La solidarité intergénérationnelle pour une meilleure conciliation vie pro/perso

Pour Isabelle, grand-mère et ancienne salariée dans la banque, cela ne fait pas de doute : « Le temps consacré aux enfants doit être davantage partagé entre les générations, et c’est tout le système qui doit bouger ! ». Isabelle a terminé sa carrière à de hautes responsabilités, ex-secrétaire générale du Crédit Mutuel de Bretagne, elle pense que ce sujet est proche de celui de l’aidance. « À 50 ans, quand tu es encore en poste, tu te retrouves à devoir gérer deux sujets en même temps : tes propres parents dont la santé faiblit et tes enfants qui ont besoin de ton aide ponctuellement. Pour moi, les entreprises doivent prendre en compte cette réalité, c’est un vrai sujet de RSE », estime-t-elle.

Et concrètement, que peuvent faire les entreprises ? En France, il n’existe aucune disposition particulière dans le Code du travail en faveur des grands-parents. Chez nos voisins britanniques, il a été question d’étendre le « congé parental partagé » aux grands-parents, mais la réforme a finalement été abandonnée. Mais, à la faveur du COVID, les entreprises ont pris conscience qu’une partie des salarié·es avaient sacrifié leur emploi ou pris des congés pour aider leurs familles à s’occuper des enfants. Afin de retenir ses salarié·es expérimenté·es, une compagnie d’assurance propose désormais une semaine de congés payés pour la naissance d’un petit-enfant. En 2010, le groupe français Rhodia avait également communiqué sur l’instauration d’un « congé grand-parental ». En vérité, il s’agissait d’octroyer aux salarié·es de plus de 50 ans - grands-parents ou non - un temps partiel de 80% en contrepartie d’un allongement de la durée de leur carrière. Pour Isabelle, le recours au temps partiel n’est pas forcément la bonne idée : « En entreprise, c’est précisément autour de 50 ans que tu as l’opportunité de prendre des responsabilités ou des fonctions exécutives ; plutôt qu’un temps partiel, un stock de jours flottants me semblerait plus utile ».

Pouvoir se rendre disponibles au retour de la maternité ou garder ponctuellement les enfants malades, c’est de cela dont auraient besoin les grands-parents.

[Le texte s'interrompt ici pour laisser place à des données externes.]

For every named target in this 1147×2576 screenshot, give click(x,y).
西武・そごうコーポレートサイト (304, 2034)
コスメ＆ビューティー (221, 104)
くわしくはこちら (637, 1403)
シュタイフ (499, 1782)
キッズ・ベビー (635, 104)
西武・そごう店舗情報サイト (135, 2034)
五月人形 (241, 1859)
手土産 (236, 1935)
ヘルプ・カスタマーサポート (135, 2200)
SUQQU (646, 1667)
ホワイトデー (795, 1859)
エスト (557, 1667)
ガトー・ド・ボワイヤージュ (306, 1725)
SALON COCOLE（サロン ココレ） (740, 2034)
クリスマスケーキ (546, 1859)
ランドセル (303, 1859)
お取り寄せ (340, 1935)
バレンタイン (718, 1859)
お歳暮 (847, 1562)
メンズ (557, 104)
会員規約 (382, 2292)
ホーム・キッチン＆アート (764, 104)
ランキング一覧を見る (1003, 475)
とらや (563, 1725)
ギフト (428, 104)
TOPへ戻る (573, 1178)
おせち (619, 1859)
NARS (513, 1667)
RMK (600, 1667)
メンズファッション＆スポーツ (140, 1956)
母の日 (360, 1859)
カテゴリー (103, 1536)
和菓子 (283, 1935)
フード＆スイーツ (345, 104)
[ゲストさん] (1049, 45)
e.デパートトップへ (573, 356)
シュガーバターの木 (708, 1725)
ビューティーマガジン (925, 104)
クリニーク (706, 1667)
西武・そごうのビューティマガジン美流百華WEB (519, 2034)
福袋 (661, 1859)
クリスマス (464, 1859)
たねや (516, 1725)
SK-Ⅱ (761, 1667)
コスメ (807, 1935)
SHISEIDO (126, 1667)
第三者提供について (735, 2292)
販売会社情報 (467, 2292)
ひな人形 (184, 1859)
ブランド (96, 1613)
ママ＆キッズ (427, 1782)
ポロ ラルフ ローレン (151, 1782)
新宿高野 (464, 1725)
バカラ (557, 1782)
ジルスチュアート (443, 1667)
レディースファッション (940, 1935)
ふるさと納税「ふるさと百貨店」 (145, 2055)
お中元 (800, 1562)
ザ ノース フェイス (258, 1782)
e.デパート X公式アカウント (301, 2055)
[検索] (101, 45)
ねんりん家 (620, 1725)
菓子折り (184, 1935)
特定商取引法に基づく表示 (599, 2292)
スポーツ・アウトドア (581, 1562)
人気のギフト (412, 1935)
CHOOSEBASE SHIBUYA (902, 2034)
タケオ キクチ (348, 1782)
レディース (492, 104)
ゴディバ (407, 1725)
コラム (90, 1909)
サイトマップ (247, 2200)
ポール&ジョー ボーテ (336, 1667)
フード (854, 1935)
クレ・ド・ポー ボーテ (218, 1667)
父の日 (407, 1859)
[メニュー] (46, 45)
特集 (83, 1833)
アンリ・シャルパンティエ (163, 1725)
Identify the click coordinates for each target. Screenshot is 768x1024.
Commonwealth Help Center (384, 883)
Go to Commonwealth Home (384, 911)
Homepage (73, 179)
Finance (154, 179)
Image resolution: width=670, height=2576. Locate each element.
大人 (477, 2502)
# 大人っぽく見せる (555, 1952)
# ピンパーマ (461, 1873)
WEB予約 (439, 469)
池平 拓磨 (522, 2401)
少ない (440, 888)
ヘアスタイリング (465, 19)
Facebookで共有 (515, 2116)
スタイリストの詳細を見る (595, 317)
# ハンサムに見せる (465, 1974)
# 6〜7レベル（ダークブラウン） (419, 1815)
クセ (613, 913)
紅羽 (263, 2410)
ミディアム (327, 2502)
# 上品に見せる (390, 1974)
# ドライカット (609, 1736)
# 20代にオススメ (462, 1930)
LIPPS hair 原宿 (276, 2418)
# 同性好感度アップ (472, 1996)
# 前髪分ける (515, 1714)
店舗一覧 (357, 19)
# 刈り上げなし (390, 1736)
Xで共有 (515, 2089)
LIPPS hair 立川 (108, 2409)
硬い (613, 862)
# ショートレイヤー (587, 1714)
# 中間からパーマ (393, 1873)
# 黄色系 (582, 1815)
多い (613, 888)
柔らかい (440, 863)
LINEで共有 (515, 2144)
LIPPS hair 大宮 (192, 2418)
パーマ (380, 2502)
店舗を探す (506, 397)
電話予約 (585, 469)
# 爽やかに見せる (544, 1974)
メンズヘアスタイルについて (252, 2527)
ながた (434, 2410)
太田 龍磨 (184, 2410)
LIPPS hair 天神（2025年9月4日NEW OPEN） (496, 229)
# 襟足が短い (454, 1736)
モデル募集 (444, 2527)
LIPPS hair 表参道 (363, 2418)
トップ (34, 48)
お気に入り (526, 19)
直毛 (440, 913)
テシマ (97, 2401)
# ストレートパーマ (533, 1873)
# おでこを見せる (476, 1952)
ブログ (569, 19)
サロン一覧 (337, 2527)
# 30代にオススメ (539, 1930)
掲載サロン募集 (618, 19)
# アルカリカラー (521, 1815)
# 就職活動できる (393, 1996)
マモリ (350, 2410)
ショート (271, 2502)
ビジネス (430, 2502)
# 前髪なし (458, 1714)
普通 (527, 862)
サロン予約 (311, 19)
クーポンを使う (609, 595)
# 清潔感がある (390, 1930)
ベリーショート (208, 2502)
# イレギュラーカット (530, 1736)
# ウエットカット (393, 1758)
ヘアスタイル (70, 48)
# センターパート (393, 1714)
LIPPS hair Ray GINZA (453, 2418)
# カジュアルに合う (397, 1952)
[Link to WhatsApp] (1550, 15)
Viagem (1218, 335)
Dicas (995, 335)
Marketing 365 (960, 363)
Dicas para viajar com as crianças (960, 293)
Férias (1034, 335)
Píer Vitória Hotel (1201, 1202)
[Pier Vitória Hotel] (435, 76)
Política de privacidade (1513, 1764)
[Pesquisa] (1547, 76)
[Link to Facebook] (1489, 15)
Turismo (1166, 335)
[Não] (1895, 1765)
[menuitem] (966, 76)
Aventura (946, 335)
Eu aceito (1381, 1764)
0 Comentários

Les salarié·es qui ne bénéficient pas de nombreux RTT se retrouvent souvent obligé·es de poser des congés pour pouvoir aider leurs familles. Ainsi, voici quelques mesures qui pourraient faciliter le quotidien des salarié·es grands-parents :

  • Disposer de jours de congés payés « accueil naissance »
  • Bénéficier de jours « petits-enfants malades »
  • Faciliter la prise de congés pendant les vacances scolaires
  • Pouvoir prétendre à des places en crèche d’entreprise

Le vieillissement de la population active est un vrai défi pour les entreprises. Si « l’aidance » est un sujet de plus en plus pris en compte dans les politiques RH, celui de la « grand-parentalité » est pour le moment complètement en friche. À titre personnel, je me dis régulièrement que la réduction du temps de travail devrait être l’ambition générale pour nous permettre la fameuse « conciliation des temps de vie ». Mais en attendant, si on se concentre sur le monde tel qu’il est, l’entreprise dispose de leviers pour permettre aux salarié·es de se rendre disponibles pour leurs proches. La solidarité intergénérationnelle en est un.